Of the 26 responding patients, 85% were alive and continuing teclistamab treatment after a median follow-up of 7.1 months. Approximately three-quarters of the 17 responding patients who received the recommended phase II dose who had at least six months of follow-up were also alive and continuing therapy. In pharmacokinetic and pharmacodynamic analysis, teclistamab exposure at the recommended phase II dose was maintained above the target exposure levels. The researchers also reported consistent T-cell activation with the therapy.

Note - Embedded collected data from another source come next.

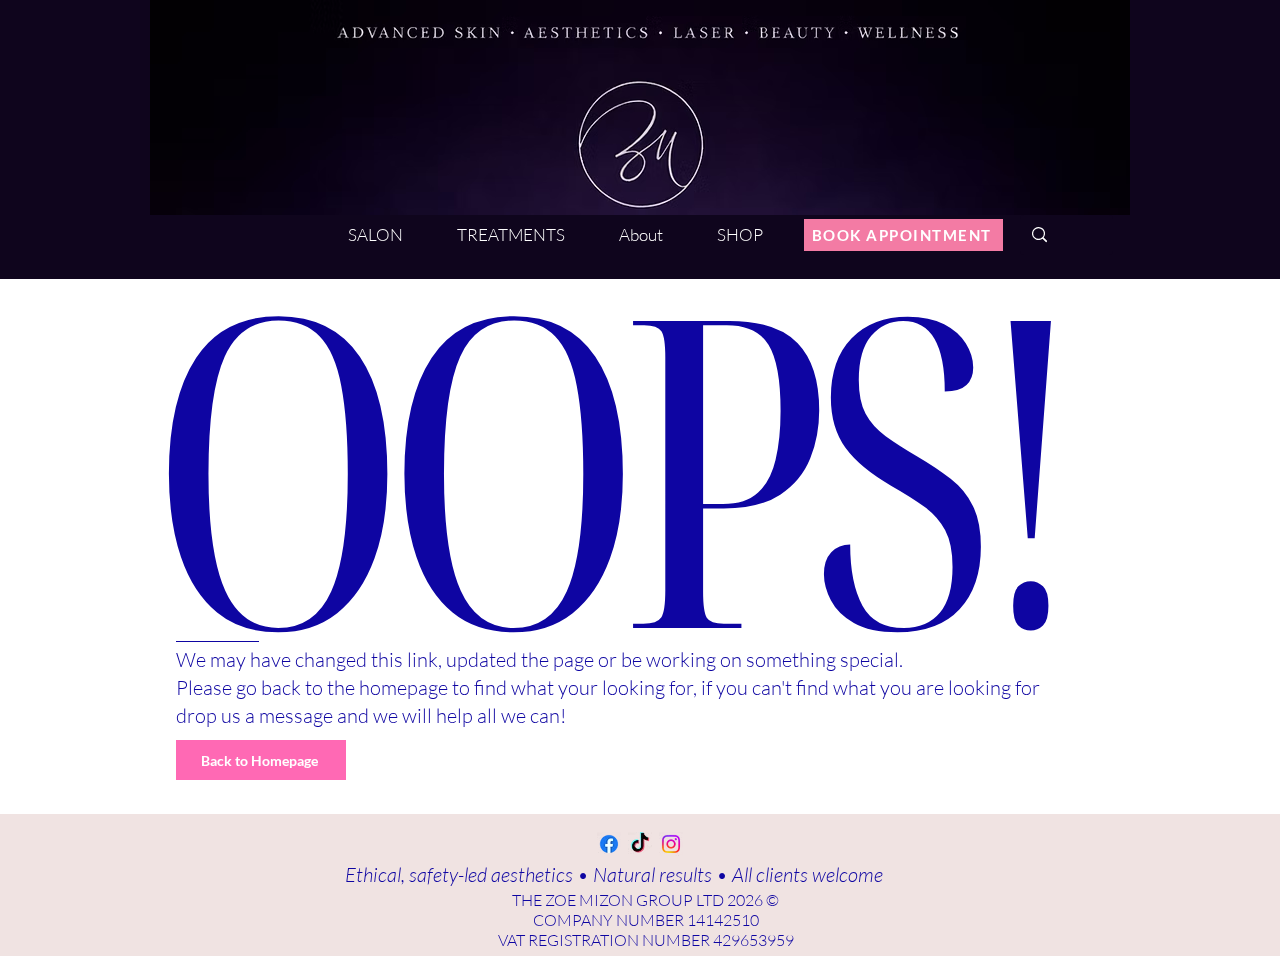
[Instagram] (671, 844)
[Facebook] (609, 844)
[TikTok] (640, 844)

According to Dr. Usmani, results from this phase I study provide “evidence that bispecific IgG4 antibodies can redirect T cells to multiple myeloma cells with intermittent subcutaneous dosing and high efficacy.” However, the limitation of the study, according to Dr. Usmani, was the relatively short duration of follow-up, which limited the researchers’ ability to examine long-term safety of the agent. “The other questions to be explored are the optimal combinations and sequencing with other anti-MM therapies in different disease settings, as well as less-frequent scheduling after achieving sustained deep responses,” he said.

The authors reported relationships with Janssen, which funded the study.

Reference

Usmani SZ, Garfall AL, van de Donk NWCJ, et al. Teclistamab, a B-cell maturation antigen × CD3 bispecific antibody, in patients with relapsed or refractory multiple myeloma (MajesTEC-1): a multicentre, open-label, single-arm, phase 1 study. Lancet. 2021;398(10301):665-674.